If I could be anything besides human I’d be an 8 Foot owl…. I’d be able to turn my head all the way around… and not worry about parking… and anyone I don’t like gets a present sent airmail….You know you’d think in the modern era of technology and cloning they’d be able to create one of them. It would be awesome to own one as well as be one. You could ride them like a horse… just think about Halloween… get on your owl with a carton of eggs and you’ll be the king of Halloween…
Posted under gg
Jun-12-2008

luna

another night
slides down the wall,
caressing the crevices
and quiet corners.
an invalid,
in a beautiful bed,
i observe
night’s lengthy
and lonely descent.
i am allowing myself
to be abused
by insomnia’s underworld,
but yet i feel
somewhat blessed
to be best friends
and the devoted witness
of every lunar movement.
Posted under gg
Jun-12-2008

illusion of future

The eye-blue sky
is showing off
all of its seventy-six
degrees
as the barely-there breeze
brushes fragments of autumn
off of the sidewalk.
Yellows and reds are only
momentary,
mindless illusions
of future,
and for the moment
they are serving
to flavor this Indian Summer

Posted under gg
Jun-12-2008

The Summer of Four Foot Two

When girls meant ‘yuck’
and friends were new
Dreams were unshattered
and worries few
When recess was too short
and life too long
Decisions came easy
without the need to belong
When storks delivered babies
and passions weren’t so strong
Friendships were unbroken
right was right, wrong was wrong.
When farewell meant just for summer
and real friends didn’t part
The fun went on forever
and never left a broken heart

Posted under gg
Jun-12-2008

I drive way too fast to worry about cholesterol
Posted under gg
Jun-12-2008

I see him everywhere
I spend a lot of time trying not to be “that guy”
Posted under gg
Jun-12-2008

Hidden Tangents

Sparks of electrical pulses surge ceaselessly connecting the world putting a tangible value on transcendentalism… 

one thought. 

it’s a little treasure I found locked in the back of my mind that I tripped backward head over foot trying to find sleep. 

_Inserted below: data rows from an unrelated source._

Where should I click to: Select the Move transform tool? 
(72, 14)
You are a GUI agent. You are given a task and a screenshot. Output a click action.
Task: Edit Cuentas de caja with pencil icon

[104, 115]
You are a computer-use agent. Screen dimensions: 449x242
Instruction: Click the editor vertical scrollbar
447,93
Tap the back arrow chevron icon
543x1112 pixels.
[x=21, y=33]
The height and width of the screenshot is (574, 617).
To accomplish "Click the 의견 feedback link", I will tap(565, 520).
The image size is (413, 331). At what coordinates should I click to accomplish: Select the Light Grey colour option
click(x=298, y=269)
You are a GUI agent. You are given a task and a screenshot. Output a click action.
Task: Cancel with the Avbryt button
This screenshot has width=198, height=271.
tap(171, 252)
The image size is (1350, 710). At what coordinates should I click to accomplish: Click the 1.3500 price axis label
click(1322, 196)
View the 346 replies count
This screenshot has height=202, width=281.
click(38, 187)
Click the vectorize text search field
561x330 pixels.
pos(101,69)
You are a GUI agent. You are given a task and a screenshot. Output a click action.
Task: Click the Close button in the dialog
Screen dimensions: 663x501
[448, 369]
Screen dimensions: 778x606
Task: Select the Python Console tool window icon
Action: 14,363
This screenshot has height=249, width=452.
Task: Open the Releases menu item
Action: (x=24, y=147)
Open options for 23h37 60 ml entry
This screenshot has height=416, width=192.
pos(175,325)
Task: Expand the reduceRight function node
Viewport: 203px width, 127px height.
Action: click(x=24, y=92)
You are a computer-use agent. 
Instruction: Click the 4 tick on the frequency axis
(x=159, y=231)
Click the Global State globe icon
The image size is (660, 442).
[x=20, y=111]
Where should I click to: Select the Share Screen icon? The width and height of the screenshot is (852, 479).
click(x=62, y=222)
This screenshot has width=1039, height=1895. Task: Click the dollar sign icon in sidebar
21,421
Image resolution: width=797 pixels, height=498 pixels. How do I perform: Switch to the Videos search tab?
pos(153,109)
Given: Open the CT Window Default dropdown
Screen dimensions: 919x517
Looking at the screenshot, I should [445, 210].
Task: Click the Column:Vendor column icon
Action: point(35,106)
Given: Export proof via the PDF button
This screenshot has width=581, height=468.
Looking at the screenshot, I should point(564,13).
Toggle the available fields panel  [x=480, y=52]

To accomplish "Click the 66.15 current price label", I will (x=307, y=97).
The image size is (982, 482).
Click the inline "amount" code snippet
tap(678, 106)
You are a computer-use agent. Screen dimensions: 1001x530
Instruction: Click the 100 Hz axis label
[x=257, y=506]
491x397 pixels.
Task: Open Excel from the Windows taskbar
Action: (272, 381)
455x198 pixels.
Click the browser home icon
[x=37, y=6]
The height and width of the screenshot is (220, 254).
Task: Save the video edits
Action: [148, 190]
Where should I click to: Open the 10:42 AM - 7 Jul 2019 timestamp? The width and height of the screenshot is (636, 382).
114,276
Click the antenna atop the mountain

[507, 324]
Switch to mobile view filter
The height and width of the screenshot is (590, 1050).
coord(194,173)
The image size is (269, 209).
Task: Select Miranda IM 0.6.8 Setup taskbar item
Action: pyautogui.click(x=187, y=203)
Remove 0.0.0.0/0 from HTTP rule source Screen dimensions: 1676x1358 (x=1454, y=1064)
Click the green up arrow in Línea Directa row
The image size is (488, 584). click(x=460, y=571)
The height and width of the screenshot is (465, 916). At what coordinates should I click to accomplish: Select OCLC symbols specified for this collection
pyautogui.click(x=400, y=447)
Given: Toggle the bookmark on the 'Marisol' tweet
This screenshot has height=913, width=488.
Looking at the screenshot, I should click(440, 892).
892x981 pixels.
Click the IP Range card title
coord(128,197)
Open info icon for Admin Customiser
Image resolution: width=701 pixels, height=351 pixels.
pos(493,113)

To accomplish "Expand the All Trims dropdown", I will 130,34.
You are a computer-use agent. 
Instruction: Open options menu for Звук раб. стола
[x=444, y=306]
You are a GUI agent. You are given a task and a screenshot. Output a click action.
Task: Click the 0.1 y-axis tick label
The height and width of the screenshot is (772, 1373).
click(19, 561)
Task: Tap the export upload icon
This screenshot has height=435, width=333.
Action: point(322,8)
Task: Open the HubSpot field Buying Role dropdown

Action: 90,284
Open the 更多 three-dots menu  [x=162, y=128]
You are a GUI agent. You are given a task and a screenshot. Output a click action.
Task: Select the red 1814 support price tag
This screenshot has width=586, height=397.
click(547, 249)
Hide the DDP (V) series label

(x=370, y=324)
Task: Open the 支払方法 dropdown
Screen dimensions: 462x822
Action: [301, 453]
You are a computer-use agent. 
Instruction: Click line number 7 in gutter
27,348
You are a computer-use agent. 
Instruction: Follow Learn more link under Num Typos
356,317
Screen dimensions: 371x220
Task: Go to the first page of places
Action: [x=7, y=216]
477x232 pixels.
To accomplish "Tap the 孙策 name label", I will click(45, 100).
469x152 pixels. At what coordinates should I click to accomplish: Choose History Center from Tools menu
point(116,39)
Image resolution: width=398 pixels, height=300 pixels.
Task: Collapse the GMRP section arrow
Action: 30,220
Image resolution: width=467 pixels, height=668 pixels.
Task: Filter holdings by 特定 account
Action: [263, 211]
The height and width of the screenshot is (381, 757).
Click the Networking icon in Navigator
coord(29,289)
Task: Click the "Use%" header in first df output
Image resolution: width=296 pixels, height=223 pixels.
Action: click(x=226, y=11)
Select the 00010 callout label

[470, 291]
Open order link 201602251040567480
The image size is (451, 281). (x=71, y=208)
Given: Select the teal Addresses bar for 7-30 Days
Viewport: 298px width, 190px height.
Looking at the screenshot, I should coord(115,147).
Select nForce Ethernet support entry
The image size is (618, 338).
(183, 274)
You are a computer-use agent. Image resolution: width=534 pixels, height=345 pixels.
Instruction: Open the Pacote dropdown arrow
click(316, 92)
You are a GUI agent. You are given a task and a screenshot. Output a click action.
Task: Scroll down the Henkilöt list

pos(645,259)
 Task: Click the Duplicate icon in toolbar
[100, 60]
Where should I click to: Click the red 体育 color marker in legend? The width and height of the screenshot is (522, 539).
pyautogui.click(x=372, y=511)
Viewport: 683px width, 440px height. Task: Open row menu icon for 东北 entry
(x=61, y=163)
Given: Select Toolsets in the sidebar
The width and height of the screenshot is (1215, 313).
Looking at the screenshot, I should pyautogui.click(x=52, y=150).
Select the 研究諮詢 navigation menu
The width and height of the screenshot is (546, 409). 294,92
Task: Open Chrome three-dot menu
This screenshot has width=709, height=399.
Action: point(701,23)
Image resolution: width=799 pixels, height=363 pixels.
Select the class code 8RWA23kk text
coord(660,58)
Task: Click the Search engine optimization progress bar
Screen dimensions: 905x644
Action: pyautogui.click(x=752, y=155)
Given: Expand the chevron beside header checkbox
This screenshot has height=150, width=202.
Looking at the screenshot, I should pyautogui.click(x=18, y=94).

i get scared that there are cobwebs that shroud those treasure chests. They lie hidden in a corner of my mind like a forgotten LaCrosse jacket with my name stitched in cursive from high school that I look at only when moving thing around the attic, searching with a flashlight. Even though I feel sad to know these places of my mind aren’t in regularly visited, it’s also like the jacket. It’s only meant for those brief moments of springing intense happiness on me. Things will do that for me. It’s those bursts of happiness, trivial to some, that tie together the mundane of the everyday.

Posted under gg
Jun-12-2008

I don’t know anything about Proteins.
Posted under gg
Jun-12-2008

Fate’s Tangled Web

A long time ago
Someone once said
Fate is a tangle
Follow one thread
I’ve finally sorted
Through knot after knot
Picked a thread
Followed it to the top
It lead me to you
To your smiles and cheer
You made me revalue
Things i used to hold near
Fate is a tangle
Follow one thread
Without you here
I know I’d be dead

Posted under gg
Jun-12-2008

Gino’s Soundtrack of Life

I believe that there’s a reason for each meeting, every chance encounter, and coincidence even though its usually not realized. The evolution on Man’s mind and spirit is quickened by the exercise of seeking out the meaning, the reasons, or the lesson learned.
My diner chit chat with Dika last night was the latest I was pondering. Besides good karma and a bowl we shared thoughts from California Redwoods to She-Ra the Princess of Power. Back to the reason… Dika mentioned a movie she’d thought I may find interesting, Wonder Boys. The story was excellent and I recommend it to any fan of eccentric writers (let’s face it, that’s just about everyone reading this now) But it was the soundtrack of the movie that made me love it. Leonard Cohen, John Lennon, Van Morrison, and a lot of Dylan. I think every good story should have a good soundtrack. As my own story of life writes itself there’s a constant soundtrack in my head. Sometimes it’s the Beastie Boys, Sublime, or the Theme to Superfly, it’s constantly changing depending on my mood, environment, and the laws of nature. The unfolding story of life helps me realize that it’s a ride not a race. And every good ride needs good music. That’s why you’d go on the Gravitron instead of the teacups at Great Adventure. Sure you’re going to the same level of gyroscopic nausea from both but in the Gravitron you can Jam to 80′s hair band music so loud you can’t hear the pale kid next to you puking on himself as it sticks to him for 3 minutes and 32 seconds until the ride finally stops. Ok maybe gravitron isn’t the best ride to compare life to.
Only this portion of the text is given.